Training my own chatGPT to make another Lord of the Rings movie

5 minute read

Published:

Large language models are easy to use but hard to understand. It is easy to use one, just write a prompt and it generates texts, but it doesn’t tell you how or why it works. The fastest way to understand how it works is by making the simplest (and dumbest) possible version yourself, and see at what point it starts to fail.

There is this great 2-hour video to make and train your own chatGPT model by Andrej Karparov, who cofounded and formely worked at OpenAI. This is pretty comprehensive video on how to build your own nanogpt. Thus, I gave it a shot and built a character-level GPT, a small decoder-only transformer, and trained on the screenplay of The Lord of the Rings trilogy. The point is to not produce a model that writes good dialogue; a character-level model on a few hundred thousand characters is incapable and I do not possess the computational resources of OpenAI. The point is to make a simple language model and see how far it can go before it fails.

Setup

The model architecture is standard, it uses token and positional embeddings, a stack of transformer blocks with multi-head self-attention based on Karparov’s video. The corpus is small with about 424K characters and the tokenisation is only at the character level, so the model only predicts one character at a time over a voculabulary of 85 symbols. A more complex model would be to do tokenisation for words, which would make it better at spelling and generate more coherent dialogue.

I trained the model using a RTX 4060 graphics card, where the training can take about 20 minutes. After training the model, I generated some text using my model and this is the result:

ARAGORN Hise…folk who my rove be the hird of the olck skrags in priesol.

SHELOB Notheshale, where answ.

CARADIEL (V.O.) You ^out doo enument be jurn the enved foormunt of the gethe Great Fare Conle the charg.

Wizards the city cram are buuts fick inter his legoing daspsed wharf nearly thire’s you fewer are duansuapsay.

QE ON:

Aru gasps, the stilled board are danglangwrapps down a by kneess than in…cat be and before so Pool.”

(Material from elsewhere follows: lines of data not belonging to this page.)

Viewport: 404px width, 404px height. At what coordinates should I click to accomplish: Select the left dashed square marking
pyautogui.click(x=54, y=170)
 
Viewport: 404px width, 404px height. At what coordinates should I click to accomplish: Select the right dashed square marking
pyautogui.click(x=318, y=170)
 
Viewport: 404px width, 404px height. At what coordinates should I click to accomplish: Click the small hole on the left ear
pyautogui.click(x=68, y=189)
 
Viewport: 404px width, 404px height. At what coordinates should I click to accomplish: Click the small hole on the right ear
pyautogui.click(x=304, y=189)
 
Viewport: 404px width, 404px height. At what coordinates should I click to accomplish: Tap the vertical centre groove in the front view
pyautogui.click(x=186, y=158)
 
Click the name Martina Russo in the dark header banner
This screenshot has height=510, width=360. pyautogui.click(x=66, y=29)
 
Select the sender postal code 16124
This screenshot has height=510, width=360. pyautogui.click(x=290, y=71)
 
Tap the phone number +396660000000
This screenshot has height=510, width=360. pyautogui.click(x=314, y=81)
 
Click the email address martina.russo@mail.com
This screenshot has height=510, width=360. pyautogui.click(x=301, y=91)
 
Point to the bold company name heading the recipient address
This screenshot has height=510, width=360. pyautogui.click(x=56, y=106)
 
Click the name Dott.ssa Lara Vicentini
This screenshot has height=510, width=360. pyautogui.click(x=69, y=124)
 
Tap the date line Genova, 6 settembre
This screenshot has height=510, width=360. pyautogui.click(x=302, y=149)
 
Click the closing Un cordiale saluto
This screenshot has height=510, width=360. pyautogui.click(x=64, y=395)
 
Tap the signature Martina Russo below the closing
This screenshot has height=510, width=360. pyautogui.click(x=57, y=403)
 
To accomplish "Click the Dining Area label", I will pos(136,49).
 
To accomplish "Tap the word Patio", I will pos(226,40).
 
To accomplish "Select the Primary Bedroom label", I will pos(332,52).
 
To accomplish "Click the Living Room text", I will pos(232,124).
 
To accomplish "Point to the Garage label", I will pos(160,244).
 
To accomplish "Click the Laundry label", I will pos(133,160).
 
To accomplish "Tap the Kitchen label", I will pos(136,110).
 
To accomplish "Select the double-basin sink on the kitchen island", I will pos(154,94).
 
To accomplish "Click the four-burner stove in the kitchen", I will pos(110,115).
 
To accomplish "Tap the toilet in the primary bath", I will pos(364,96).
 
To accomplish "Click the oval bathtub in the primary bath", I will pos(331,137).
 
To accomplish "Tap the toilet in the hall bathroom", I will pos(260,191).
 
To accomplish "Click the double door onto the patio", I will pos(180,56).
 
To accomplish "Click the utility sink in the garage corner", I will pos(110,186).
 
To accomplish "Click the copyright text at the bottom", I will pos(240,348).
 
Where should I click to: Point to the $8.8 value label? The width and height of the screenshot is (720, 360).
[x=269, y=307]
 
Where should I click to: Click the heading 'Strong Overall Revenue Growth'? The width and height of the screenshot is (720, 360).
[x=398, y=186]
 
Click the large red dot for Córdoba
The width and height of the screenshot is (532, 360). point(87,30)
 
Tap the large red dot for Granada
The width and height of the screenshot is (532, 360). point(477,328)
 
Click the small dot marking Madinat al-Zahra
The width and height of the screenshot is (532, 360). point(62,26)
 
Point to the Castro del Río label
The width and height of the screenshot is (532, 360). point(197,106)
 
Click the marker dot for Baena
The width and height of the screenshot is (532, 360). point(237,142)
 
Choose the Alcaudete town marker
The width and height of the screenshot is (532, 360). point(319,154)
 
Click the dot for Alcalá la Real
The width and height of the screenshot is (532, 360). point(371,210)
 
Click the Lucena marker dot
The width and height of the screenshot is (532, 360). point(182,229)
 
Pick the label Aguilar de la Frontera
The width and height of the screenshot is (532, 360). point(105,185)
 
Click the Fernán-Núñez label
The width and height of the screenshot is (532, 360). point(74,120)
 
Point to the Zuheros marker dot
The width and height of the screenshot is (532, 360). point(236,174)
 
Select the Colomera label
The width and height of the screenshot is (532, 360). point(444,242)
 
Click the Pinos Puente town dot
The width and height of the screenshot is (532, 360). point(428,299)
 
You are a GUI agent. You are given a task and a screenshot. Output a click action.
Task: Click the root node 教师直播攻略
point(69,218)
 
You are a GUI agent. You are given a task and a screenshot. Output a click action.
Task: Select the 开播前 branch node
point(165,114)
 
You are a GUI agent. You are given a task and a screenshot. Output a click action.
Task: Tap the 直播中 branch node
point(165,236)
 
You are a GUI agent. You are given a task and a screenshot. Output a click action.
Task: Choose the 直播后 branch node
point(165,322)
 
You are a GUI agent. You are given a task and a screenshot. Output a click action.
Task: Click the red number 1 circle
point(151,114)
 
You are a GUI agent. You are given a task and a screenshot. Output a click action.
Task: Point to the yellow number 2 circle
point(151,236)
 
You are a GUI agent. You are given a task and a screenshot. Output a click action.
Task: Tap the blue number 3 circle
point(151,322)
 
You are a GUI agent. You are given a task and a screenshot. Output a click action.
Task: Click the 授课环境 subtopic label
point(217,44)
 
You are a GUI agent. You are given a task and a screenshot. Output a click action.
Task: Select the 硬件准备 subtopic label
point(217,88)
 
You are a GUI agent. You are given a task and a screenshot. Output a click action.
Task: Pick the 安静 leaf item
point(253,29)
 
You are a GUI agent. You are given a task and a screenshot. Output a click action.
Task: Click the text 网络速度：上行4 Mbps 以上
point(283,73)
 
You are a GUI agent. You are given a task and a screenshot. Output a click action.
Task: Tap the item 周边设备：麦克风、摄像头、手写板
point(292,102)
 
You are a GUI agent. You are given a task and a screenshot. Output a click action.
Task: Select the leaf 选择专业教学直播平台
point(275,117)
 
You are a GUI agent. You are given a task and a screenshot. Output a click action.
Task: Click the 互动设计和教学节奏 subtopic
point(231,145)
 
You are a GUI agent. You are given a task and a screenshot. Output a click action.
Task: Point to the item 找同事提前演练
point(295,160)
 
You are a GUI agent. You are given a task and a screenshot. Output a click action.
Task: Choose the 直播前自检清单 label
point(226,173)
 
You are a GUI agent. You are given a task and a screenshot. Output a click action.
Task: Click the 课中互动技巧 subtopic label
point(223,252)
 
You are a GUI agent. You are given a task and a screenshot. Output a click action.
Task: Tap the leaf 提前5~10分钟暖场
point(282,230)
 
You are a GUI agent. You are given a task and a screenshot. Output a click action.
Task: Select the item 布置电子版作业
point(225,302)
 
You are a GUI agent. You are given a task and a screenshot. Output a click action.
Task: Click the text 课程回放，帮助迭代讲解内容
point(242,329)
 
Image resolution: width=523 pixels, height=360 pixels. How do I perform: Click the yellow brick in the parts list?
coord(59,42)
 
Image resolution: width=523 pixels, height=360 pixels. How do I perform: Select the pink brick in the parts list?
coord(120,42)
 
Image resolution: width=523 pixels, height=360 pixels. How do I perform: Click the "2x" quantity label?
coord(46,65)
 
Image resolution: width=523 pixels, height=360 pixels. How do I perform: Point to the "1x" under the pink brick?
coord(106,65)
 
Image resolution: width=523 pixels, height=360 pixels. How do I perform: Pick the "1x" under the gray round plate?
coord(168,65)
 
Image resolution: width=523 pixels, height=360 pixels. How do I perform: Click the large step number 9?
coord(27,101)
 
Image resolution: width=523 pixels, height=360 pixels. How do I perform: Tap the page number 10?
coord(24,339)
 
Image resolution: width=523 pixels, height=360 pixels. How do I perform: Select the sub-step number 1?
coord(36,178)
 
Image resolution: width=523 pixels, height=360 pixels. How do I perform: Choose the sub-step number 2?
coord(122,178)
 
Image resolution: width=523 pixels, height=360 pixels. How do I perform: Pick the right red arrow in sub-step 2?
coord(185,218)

FRODO (cont’d) (the voice)ing) There is nothing is me..aldere you so childe, and I willl never if this has held suckled.

Galadriel gets back away.

GANDALF He walkes bing slobJut the bbeast of Frodo’s lapshed. No, Frodo, Sam, Frodo…nic I smeagol..it’s a Ridd sove forestle.

FRODO (quietly) Here’as lvoice.

Wow, this is pretty bad. Not only the dialogue is incoherent, most words are spelt incorrectly. Okay, so what went wrong?

Overfitting

The baseline model has about 5 million parameters. Train it on 424K characters and the training loss falls toward zero while the validation loss reach its lowest and then starts climbing. The model isn’t learning the language of the script any more, it is memorising the training data. The clearest way to see this is to compare a run with no regularisation against one with dropout

The cross-entropy loss versus the number of training iterations. No dropout (red) validation loss diverges from the training loss after ~1500 iterations while training loss decreases towards 0.1. This suggests the model is memorising the training set instead of finding common patterns in both training and validation sets.

Not enough data?

To figure out if the model is too big for the data, I made four different model sizes, 127k, 846k, 484M, 14M parameters, while keeping everything else constant. If the problem is data, validation loss should stop improving past a some point, where the model has enough capacity to fit everything the 424k characters can teach, and extra parameters add nothing useful.

In this plot, I show the cross entropy loss versus the number of parameters for the training and validation. Additionally, I plotted the best validation loss and also the final validation loss after 5000 iterations. We see that the best validation loss improves from 1.7 to 1.3 at ~5M parameters and staying flat at ~14M parameters. The final validation loss shows over-training as it blows up to 2.16.

The difference between the best validation loss and final validation loss reveals that past 5M parameters, the model does not improve but actively get worse. Hence, adding capacity to our model buys nothing, as the constraint is the 424K character training set, not the size of the network. This shows that the importance of having large datasets to train on, and why frontier labs use such large datasets to train their large language models.

You can see the same effect unfold during training per model size in this plot.

It seems that the first bottleneck in my language model is that my dataset is insufficiently big, not due to the size of my neural network. I am pretty surprised.

Regularisation

I applied regularisation to the model to reduce the overfitting. In order to figure out how much regularisation to apply, I swept the dropout value from 0 to 0.3, crossed with two weight-decy settings, and measured the final validation loss and difference between training and validation loss.

We see that the dropout is very effective and the weight decay barely affected the results.

Conclusion

The effectivenss of a language model depends on both the capacity of the model and the amount of data you train it on. Without having a sufficiently large model and a sufficiently large dataset, it is very to make a useful large language model. At both the model size and dataset scale, the computational resources required to make a language model scales. I guess this is why OpenAI and Anthropic require so much funding to sustain their large language models.